For subtask 4, it is clearly not possible to consider every pair of end-points. Let's try to break things up. Assume (without loss of generality) that we move first left, then back to the start, then right. Let's compute the optimal solution for the left part and the right part separately, then combine them. The catch is that we need to know how we are splitting up our time between the two sides. So we'll need to compute the answer for each side for all possible number of days spent within each side. This seems to leave us no better off, since we're still searching within a two-dimensional space (number of days and endpoint), but it allows us to do some things differently.

We'll just consider the right-hand side. The left-hand side is similar, with minor changes because we need two days for travel (there and back) instead of one. Let f(d) be the optimal end-point if we have d days available. Then with a bit of work one can show that f is non-decreasing (provided one is allowed to pick amongst ties). If we find f(d) for d=1, 2, 3, ... in that order, it doesn't really help: we're only, on average, halving the search space. But we can do better by using a divide-and-conquer approach: if we need to find f for all $$d \in [0, D)$$ then we start with $$d = \frac{D}{2}$$ to subdivide the space, and then recursively process each half of the interval on disjoint subintervals of the cities. This reduces the search space to $$O(n\log n)$$.

This still leaves the problem of efficiently finding the total number of attractions that can be visited for particular intervals and available days. The official solution uses one approach, based on a segment tree over the cities, sorted by number of attractions rather than position. The approach I found is, I think, simpler.
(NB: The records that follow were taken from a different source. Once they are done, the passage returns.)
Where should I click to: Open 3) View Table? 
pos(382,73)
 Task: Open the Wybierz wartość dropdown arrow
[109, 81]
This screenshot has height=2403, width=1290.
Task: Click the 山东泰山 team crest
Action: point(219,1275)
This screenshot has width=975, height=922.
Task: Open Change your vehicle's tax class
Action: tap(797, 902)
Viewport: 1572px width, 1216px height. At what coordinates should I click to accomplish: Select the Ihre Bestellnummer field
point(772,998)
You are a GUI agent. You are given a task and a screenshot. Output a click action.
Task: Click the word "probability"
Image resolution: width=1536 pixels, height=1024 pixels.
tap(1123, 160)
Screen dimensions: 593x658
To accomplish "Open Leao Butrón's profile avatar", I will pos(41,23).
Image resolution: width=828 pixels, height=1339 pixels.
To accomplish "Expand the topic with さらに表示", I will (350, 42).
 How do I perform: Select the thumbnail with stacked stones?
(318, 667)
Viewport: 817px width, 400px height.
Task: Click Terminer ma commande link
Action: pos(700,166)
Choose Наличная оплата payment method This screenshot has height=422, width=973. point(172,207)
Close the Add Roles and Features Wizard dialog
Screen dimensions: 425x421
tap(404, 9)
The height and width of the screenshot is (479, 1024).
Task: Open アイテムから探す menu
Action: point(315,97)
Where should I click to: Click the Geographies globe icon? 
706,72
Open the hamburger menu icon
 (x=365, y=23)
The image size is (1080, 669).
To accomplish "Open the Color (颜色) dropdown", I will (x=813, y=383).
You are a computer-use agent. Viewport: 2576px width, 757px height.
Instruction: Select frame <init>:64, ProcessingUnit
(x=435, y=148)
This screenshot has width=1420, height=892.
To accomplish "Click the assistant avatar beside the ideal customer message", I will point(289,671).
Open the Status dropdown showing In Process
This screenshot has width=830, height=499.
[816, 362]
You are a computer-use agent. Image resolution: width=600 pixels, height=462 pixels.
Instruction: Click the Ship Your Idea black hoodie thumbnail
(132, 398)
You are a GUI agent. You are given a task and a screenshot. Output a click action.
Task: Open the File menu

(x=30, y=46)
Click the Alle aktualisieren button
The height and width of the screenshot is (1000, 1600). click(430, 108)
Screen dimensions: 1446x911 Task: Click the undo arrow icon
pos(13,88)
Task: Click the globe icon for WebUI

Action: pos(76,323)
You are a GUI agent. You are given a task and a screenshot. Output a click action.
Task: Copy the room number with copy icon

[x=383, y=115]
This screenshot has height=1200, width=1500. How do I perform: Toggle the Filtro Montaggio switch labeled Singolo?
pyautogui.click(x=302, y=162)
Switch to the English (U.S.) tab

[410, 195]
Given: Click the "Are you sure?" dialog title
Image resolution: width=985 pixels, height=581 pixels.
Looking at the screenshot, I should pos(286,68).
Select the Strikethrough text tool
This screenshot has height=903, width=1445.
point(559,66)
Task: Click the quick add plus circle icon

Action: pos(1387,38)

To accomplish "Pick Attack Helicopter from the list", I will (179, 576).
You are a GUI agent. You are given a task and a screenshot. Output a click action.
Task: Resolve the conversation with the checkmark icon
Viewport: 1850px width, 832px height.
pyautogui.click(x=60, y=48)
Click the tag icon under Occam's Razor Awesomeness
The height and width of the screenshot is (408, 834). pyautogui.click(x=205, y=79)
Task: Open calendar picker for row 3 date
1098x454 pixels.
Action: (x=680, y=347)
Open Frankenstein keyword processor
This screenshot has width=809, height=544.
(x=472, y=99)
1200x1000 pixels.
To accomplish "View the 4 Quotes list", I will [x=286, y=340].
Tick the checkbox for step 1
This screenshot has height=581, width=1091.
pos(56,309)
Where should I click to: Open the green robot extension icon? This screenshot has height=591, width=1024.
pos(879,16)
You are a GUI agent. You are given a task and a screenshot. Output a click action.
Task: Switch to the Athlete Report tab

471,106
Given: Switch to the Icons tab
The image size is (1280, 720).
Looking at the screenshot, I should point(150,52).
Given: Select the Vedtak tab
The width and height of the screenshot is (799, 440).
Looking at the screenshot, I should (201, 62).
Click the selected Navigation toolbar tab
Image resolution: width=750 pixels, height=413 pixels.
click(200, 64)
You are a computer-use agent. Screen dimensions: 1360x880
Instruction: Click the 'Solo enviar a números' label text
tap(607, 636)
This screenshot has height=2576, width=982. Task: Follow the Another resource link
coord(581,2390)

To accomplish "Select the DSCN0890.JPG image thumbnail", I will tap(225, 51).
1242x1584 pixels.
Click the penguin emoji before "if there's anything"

Visualise the recursion described above as a tree; instead of working depth-first (i.e., recursively), we work breadth-first. We make $$O(\log n)$$ passes, and in each pass we compute f(d) where d is an odd multiple of $$2^i$$ (with $$i$$ decreasing with each pass). Each pass can be done in a single incremental process, similar to the way we tackled subpass 2. The difference is that each time we cross into the next subinterval, we need to increase $$d$$, and hence bring more cities into consideration. To do this, we need either a second priority queue of excluded cities, or we can replace the priority queue with a balanced binary tree. Within each pass, d can only be incremented $$O(n)$$ times, so the total running time will be $$O(n\log n)$$ per pass, or $$O(n\log n \log n)$$ overall.